▶ **本文抜粋**:
++++++++

SQLインジェクションでの被害事例まとめ

2020.06.10

Webセキュリティ

SQLインジェクションでの被害事例まとめ

SQLインジェクション攻撃はサイバー攻撃の一種として大きな被害をもたらしており、データベースを操作することでデータを削除したり改変するといった問題を引き起こしています。この「インジェクション」とは「注入」といった意味を持つ言葉で簡単に言えば「SQLを注入することでデータベースに被害をもたらす」攻撃ということになります。この記事では、SQLインジェクション攻撃によって発生した被害の事例について解説していきます。

目次

SQLインジェクションとは?

現在企業や自治体などのデータベースには膨大な個人情報が含まれています。こうしたデータベースに対して不正にアクセスすることで改ざん・削除を行って混乱をもたらしたり、データを盗み出すといった問題を引き起こすわけです。

SQLインジェクション攻撃とは?

サイバー攻撃を行う人がログイン画面や検索バーにSQLの文を注入することで攻撃を開始します。

++++++++

▶ **目的**:
SQLインジェクションの記事について、次の問いに答えよ。
(a) 「インジェクション」はどういう意味の言葉か。
(b) 企業や自治体などのデータベースには何が含まれているか。
(c) 攻撃する人はどこにSQLの文を注入して攻撃を始めるか。
この後に続く行は、本文とは関係のない別の資料である。

++++++++

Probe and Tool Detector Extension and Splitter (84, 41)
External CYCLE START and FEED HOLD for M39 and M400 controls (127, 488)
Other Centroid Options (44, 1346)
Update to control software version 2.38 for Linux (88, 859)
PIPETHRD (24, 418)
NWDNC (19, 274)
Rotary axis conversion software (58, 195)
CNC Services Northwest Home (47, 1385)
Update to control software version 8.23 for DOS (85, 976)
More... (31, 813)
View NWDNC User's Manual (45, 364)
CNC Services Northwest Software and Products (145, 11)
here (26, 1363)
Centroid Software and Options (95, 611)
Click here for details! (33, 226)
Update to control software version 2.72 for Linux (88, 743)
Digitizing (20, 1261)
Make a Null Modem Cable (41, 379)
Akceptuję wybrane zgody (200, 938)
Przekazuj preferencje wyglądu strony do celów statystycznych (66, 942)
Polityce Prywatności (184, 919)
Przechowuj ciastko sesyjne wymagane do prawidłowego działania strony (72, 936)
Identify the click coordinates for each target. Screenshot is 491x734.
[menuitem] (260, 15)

++++++++

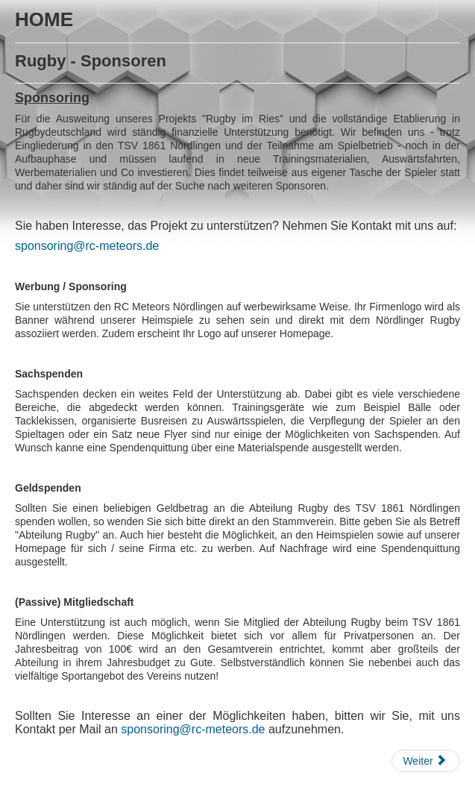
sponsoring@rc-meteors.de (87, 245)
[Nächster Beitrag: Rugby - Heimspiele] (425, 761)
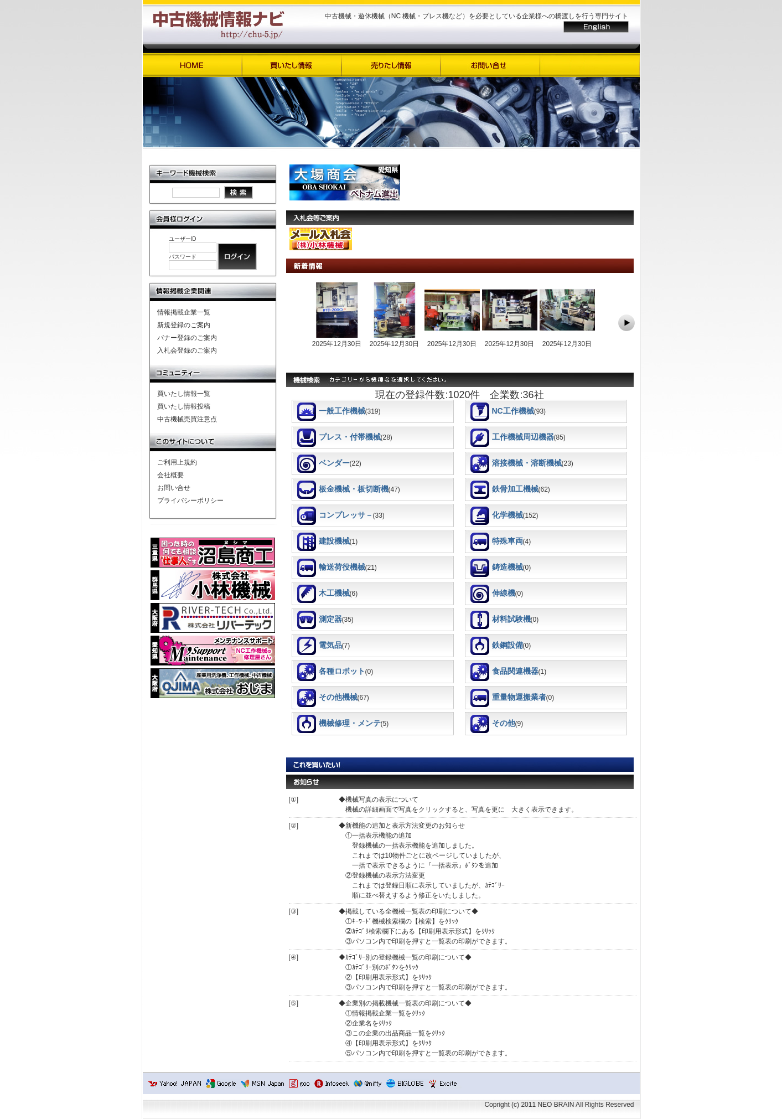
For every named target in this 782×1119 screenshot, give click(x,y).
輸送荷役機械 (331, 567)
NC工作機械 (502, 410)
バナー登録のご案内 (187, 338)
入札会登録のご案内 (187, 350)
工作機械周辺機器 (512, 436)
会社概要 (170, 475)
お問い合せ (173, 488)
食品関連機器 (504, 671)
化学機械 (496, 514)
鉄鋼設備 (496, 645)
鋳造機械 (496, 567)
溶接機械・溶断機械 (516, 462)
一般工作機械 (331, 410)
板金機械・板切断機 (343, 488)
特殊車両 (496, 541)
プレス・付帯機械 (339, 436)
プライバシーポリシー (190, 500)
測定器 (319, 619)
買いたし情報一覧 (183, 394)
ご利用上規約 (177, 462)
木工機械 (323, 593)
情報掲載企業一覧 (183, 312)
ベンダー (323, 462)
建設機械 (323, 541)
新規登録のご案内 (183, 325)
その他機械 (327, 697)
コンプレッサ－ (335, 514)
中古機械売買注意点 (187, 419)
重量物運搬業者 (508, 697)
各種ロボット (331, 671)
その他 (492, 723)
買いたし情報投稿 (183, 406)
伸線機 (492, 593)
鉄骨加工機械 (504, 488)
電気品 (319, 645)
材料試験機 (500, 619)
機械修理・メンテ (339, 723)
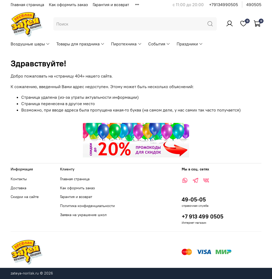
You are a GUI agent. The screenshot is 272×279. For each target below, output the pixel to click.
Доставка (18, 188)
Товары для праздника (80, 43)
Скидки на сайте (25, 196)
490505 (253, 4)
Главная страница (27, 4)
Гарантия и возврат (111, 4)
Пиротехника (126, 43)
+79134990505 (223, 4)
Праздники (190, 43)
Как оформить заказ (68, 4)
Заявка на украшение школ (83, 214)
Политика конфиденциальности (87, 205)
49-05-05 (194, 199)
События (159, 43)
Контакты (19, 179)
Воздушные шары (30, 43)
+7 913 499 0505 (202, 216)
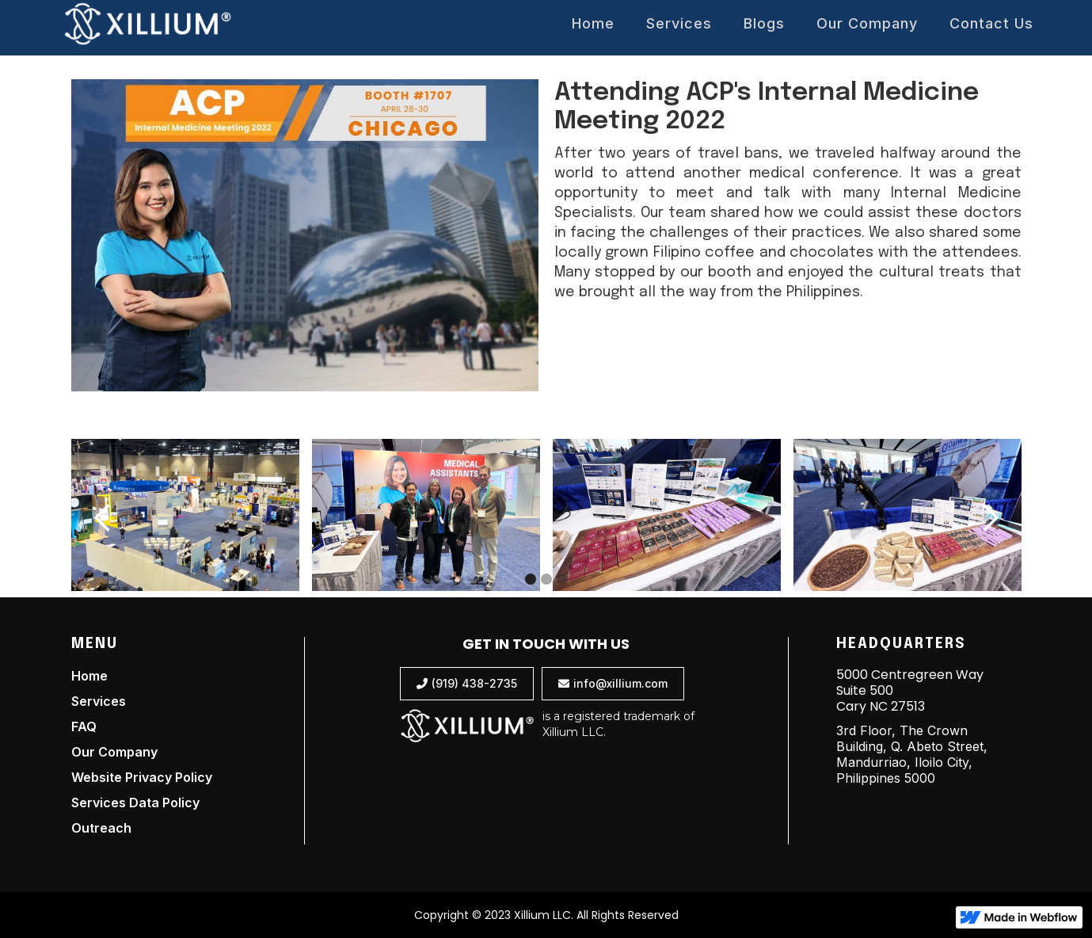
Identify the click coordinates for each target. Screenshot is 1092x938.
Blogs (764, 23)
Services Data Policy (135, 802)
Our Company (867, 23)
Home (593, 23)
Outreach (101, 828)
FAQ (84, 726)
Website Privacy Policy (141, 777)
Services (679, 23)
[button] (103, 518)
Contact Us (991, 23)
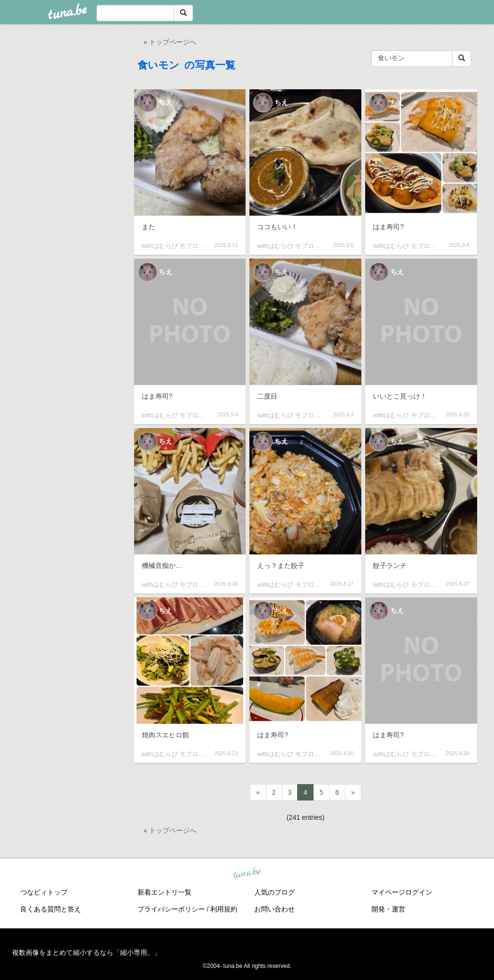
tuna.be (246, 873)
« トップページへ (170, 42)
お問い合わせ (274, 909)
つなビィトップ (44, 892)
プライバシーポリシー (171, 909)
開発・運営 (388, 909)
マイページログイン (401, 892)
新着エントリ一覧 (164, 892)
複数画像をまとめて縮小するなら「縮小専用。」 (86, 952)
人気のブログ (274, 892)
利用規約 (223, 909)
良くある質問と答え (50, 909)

++++++++

▶ **答え**:
(a) 「注入」という意味である。
(b) 膨大な個人情報が含まれている。
(c) ログイン画面や検索バーに注入する。